Segment Start: Supplied text

Thirdly, we found that 73.8% of patients with normal ALAT had NAFLD (FLI >60), and 33% of them had FLI >90. Obesity had a high prevalence up to 80% in NAFLD patients. Indeed, it has recently been demonstrated that the prevalence of NAFLD and NASH in patients with T2DM and normal ALAT levels is 50% and 55%, respectively. The prevalence of NAFLD is much higher than previously believed in overweight/obese patients with T2DM and normal aminotransferases and many are at increased risk of NASH [21,22]. A recent study indicates that 30% to 60% of patients with biopsy-confirmed NASH have a normal ALAT level [22,23]. Elevated level of ALAT had a sensitivity of 45% and specificity of 85% for diagnosis of NAFLD may correlate with IR [23].

Fourthly, we found that sex, higher HOMA-IR values, higher ALT and LDLc levels were significant and independent factors associated with the presence of NAFLD-FLI in T2DM subjects. Consistent with our findings, previous studies reported that male subjects had higher risk of NAFLD. A possible explanation could be the higher BMI and more accelerating visceral adipose tissue expansion increasing with age. It could facilitate the development of IR and HS by the production of free fatty acid and adipocytokines [24]. Estrogen could suppress visceral adipose tissue and TG accumulation. A recent study reported that estrogen receptor ligands reduced hepatic TG levels through the inhibition of liver X receptor transcriptional activity in a mouse model [25]. Dyslipidemia, hyperinsulinemia and IR are common in subjects with NAFLD independently from BMI. IR was associated with disease progression in NAFLD. FLI was correlated with IR as assessed with HOMA-IR independently from the histological grades of steatosis [26].

Segment End: Supplied text
Segment Start: Data provided

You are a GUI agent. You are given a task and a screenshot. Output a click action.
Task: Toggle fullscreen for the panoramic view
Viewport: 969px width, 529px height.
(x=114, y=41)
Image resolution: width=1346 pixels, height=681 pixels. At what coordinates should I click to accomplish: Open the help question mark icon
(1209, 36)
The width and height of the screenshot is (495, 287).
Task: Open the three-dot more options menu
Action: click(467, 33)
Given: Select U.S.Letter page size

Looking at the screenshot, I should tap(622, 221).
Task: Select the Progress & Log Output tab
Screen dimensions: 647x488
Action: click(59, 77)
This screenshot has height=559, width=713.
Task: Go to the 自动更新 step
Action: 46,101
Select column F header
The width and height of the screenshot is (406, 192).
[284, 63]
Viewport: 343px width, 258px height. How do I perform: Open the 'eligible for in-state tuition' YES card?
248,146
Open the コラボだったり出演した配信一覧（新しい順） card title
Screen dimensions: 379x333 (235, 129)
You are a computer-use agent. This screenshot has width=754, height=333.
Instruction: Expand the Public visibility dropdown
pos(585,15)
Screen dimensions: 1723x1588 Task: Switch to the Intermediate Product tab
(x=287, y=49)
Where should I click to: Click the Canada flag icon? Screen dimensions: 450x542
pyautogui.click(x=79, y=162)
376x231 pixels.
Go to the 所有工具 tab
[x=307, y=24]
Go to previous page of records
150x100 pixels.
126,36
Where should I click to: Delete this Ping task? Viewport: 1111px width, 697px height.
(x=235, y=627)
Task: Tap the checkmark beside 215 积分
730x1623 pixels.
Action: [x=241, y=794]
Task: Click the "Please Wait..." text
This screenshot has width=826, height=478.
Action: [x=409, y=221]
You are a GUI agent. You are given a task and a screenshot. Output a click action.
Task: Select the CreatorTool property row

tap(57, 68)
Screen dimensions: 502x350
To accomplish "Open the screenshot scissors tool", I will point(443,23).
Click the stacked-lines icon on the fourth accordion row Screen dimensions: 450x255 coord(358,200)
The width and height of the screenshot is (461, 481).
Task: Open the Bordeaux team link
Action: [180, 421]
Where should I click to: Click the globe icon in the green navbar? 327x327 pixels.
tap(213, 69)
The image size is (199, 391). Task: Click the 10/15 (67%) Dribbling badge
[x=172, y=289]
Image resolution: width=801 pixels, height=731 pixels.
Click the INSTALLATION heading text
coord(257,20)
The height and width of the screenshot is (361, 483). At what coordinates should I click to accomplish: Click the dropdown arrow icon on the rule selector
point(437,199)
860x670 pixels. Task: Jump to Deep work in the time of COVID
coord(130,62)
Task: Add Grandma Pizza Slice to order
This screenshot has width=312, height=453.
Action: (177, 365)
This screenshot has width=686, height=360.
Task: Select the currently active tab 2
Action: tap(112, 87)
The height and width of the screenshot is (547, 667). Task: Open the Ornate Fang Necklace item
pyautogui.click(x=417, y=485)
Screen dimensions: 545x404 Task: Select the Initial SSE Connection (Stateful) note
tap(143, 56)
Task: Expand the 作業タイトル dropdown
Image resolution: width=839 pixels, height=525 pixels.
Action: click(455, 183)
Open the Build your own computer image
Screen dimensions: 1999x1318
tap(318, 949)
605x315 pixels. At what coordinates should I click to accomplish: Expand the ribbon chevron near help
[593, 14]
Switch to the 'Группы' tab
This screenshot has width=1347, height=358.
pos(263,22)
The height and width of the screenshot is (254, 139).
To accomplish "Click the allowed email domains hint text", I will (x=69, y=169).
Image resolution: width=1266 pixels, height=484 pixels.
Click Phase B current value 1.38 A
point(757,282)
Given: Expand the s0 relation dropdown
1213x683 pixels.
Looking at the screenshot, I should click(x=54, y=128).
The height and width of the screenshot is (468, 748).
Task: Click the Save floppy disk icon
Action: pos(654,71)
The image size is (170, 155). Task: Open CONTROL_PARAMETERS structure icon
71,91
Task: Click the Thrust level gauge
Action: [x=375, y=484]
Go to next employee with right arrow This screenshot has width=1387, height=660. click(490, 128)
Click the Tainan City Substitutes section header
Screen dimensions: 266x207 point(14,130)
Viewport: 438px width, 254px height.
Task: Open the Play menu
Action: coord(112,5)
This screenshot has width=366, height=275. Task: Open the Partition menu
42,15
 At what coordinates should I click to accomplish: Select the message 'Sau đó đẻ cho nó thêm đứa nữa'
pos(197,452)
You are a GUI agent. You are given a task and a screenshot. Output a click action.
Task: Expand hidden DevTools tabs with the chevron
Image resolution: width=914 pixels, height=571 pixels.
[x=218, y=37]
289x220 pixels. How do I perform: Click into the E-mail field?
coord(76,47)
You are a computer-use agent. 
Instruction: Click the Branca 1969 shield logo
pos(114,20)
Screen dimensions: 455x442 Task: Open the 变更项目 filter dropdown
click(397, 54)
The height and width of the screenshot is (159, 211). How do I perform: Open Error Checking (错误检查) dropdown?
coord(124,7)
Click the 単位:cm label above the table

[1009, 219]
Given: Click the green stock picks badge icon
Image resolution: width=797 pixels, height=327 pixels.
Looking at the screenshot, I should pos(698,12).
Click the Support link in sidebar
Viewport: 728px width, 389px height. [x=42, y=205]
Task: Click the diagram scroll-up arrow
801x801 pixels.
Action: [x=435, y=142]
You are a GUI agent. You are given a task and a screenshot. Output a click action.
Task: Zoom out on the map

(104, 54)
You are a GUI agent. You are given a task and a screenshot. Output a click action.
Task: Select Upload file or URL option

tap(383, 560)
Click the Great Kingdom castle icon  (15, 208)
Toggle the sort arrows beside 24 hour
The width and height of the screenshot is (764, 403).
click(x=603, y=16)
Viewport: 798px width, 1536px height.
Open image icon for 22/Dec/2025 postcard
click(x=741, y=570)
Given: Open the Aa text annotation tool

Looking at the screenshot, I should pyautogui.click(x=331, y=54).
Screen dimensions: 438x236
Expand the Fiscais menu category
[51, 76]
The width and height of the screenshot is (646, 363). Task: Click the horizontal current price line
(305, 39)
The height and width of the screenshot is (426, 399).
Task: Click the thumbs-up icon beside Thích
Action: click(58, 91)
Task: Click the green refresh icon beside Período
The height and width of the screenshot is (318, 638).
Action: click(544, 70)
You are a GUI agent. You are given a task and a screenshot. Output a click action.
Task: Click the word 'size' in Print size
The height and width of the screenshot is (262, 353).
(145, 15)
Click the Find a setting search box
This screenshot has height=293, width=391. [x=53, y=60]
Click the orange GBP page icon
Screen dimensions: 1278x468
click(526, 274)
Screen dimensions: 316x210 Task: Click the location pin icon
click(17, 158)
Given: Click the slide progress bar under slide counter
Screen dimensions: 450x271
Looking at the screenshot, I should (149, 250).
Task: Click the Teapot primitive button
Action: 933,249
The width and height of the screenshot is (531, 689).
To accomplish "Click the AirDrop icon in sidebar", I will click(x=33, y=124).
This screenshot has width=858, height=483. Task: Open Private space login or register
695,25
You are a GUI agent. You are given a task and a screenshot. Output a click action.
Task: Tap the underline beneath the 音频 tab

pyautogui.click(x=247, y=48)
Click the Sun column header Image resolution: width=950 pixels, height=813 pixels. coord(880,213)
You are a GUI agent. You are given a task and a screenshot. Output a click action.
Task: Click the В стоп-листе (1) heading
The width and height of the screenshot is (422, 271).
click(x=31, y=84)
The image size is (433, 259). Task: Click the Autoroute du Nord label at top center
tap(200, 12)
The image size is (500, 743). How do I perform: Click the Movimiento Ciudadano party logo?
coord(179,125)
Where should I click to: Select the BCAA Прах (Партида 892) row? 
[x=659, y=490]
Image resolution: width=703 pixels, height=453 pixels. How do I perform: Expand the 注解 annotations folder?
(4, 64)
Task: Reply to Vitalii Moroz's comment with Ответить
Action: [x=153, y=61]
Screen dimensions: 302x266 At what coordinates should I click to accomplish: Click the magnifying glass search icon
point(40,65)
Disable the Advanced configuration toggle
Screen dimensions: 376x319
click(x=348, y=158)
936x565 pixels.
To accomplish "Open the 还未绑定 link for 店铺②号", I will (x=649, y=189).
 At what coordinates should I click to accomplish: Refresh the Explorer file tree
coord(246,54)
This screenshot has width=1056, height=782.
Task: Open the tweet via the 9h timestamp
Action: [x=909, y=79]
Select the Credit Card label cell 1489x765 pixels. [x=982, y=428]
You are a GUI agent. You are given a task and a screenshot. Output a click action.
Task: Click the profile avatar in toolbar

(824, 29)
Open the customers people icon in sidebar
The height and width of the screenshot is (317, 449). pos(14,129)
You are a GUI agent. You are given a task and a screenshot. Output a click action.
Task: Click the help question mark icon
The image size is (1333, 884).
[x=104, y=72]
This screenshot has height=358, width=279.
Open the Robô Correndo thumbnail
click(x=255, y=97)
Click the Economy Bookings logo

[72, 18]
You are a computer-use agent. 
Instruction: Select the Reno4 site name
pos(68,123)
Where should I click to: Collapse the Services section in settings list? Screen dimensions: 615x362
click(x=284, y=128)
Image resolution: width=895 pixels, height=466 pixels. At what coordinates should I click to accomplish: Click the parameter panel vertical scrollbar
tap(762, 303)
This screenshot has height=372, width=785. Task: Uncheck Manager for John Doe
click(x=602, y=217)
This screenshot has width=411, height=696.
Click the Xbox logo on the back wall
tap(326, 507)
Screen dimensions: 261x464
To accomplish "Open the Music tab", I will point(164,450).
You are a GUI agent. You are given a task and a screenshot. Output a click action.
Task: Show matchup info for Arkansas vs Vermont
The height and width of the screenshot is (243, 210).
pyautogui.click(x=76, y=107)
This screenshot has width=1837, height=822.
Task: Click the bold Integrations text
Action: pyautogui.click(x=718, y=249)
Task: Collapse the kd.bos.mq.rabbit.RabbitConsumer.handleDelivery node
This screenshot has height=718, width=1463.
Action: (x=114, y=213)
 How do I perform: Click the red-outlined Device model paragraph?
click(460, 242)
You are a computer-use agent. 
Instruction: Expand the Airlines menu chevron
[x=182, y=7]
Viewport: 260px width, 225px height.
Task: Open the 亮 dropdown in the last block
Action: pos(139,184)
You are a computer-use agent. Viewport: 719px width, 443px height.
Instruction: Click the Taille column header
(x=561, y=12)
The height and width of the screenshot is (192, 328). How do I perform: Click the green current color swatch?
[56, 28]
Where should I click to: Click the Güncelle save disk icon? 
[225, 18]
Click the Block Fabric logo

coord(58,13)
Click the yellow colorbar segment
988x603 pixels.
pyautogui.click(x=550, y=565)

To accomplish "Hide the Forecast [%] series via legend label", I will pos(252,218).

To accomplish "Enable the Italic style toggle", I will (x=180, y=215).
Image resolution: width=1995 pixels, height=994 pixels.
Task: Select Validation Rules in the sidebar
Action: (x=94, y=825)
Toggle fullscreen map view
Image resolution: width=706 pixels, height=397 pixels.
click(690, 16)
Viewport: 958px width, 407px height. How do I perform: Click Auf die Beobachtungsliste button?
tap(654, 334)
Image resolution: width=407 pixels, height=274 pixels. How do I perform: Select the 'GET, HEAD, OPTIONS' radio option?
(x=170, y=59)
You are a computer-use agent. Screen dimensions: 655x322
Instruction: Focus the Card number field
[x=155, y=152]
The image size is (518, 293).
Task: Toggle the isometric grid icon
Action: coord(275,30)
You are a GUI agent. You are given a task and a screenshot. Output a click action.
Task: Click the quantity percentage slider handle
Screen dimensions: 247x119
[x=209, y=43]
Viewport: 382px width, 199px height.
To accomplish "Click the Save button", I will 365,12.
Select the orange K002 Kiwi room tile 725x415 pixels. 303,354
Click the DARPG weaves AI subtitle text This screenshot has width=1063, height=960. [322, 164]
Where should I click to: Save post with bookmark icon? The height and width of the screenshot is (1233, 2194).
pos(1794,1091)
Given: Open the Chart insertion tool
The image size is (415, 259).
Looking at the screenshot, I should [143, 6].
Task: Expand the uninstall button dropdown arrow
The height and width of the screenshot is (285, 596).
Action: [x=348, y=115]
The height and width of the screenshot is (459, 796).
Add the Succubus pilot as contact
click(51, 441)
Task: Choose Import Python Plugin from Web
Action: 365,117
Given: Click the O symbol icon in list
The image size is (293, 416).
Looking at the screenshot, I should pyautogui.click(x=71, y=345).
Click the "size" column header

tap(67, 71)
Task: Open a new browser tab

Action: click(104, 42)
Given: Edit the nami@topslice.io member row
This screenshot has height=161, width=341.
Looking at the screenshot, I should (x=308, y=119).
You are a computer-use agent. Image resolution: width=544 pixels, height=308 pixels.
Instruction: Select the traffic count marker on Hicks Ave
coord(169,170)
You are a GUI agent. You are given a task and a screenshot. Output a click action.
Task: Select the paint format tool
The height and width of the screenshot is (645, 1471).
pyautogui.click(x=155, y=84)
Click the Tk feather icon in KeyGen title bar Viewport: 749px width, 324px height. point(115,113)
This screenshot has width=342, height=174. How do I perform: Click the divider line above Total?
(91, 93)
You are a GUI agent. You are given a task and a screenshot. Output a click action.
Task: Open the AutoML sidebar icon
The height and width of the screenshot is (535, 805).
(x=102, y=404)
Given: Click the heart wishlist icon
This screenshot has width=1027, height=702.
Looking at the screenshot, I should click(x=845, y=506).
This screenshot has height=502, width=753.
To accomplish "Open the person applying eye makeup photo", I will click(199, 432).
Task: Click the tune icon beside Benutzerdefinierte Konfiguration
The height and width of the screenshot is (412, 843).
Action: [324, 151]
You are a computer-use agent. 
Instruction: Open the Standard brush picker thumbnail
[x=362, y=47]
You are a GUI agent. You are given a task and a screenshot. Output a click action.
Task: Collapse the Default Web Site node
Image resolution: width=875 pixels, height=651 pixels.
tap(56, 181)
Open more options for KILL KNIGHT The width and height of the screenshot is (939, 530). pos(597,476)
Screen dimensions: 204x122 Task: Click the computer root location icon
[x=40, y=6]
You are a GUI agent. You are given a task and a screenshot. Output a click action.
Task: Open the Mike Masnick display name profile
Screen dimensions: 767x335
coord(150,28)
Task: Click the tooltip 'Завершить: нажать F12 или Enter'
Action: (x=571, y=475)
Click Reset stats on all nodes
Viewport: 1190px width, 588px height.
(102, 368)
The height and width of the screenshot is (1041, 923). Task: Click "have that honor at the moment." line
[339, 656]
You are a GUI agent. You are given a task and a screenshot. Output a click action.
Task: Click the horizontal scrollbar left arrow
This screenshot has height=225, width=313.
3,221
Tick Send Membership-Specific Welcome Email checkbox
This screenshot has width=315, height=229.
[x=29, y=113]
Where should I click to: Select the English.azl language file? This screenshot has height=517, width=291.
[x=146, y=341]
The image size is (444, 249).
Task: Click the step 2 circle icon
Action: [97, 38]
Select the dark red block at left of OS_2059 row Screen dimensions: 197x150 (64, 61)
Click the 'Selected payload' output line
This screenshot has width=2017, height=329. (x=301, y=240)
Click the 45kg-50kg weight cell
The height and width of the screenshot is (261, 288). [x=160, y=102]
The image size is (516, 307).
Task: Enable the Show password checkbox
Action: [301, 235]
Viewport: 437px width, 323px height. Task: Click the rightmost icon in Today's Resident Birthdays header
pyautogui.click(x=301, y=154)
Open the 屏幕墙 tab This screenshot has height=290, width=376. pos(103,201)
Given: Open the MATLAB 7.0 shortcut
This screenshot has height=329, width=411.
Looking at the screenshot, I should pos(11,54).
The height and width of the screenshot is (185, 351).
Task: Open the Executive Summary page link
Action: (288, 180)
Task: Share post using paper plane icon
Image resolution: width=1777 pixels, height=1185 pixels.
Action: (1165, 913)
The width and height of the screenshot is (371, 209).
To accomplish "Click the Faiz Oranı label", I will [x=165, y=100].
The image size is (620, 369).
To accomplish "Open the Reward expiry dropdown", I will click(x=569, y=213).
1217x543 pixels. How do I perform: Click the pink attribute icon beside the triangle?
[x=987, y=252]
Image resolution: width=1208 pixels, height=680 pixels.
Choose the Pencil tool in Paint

Segment End: Data provided

Work instruction A:
Condense the paragraph of the supplied text that begins "Thirdly, we found" into a short bulleted list that keeps its main facts.
Work instruction B:
Please copy the supplied text word for word from "Thirdly, we found" to "with IR [23].".

Exercise solution A:
- 73.8% of patients with normal ALAT had NAFLD (FLI >60), and 33% of them had FLI >90.
- Obesity was highly prevalent in NAFLD patients, up to 80%.
- A recent demonstration found NAFLD and NASH prevalences of 50% and 55% in T2DM patients with normal ALAT.
- NAFLD is much more common than previously believed in overweight/obese T2DM patients with normal aminotransferases, and many are at increased risk of NASH.
- 30% to 60% of patients with biopsy-confirmed NASH have normal ALAT.
- Elevated ALAT had 45% sensitivity and 85% specificity for diagnosing NAFLD.

Exercise solution B:
Thirdly, we found that 73.8% of patients with normal ALAT had NAFLD (FLI >60), and 33% of them had FLI >90. Obesity had a high prevalence up to 80% in NAFLD patients. Indeed, it has recently been demonstrated that the prevalence of NAFLD and NASH in patients with T2DM and normal ALAT levels is 50% and 55%, respectively. The prevalence of NAFLD is much higher than previously believed in overweight/obese patients with T2DM and normal aminotransferases and many are at increased risk of NASH [21,22]. A recent study indicates that 30% to 60% of patients with biopsy-confirmed NASH have a normal ALAT level [22,23]. Elevated level of ALAT had a sensitivity of 45% and specificity of 85% for diagnosis of NAFLD may correlate with IR [23].